Gina, I thought of your advice this morning.  This time I was about six inches away from the Colney Hatch escapee.  Here’s the setting:

She’s a teenager, happy and carefree, on her way to school, in her cool school uniform.  I am [not a teenager], old and grouchy, on my way to school, on my cold cycle.  She’s in the midst of a boisterous conversation with her friends, as light and fluffy material as only a bunch of teenage girls can manage, while threading her way through a bunch of cars in a traffic jam.  I was in the midst of a particularly mournful conversation with myself about how winter hit Dublin last night and how terribly cold it was this morning.  She wasn’t watching where she was going.  I was watching where I was going.

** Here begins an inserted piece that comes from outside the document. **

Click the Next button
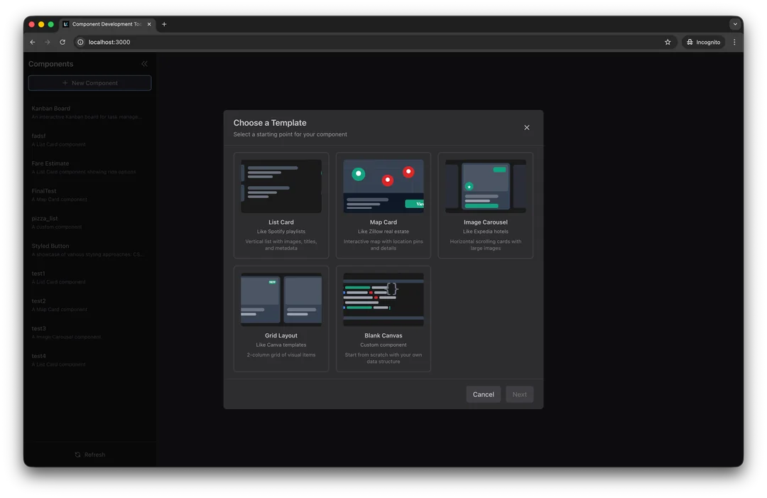Screen dimensions: 767x498 point(519,394)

To cut to the good part of the story, she was so engrossed in her conversation that she stepped out from behind a car, right in front of my cycle.  Oh, it was beautiful–because the morning was so frosty, the brakes screeched like nobody’s business.  She jumped.  I danced.  (I was busy staying upright–try stopping really fast on a cycle.)

Judging by her immediate response of profound invocation and the way she claimed God as her own, she may have been an up-and-coming evangelist in one of the seedier areas of north Dublin City.  She may have been ready to die.  Nonetheless, I seriously told her that the next time she wants to kill herself, she shouldn’t involve me.  She laughed.

We both needed that laugh.  It turned out to be a nice morning.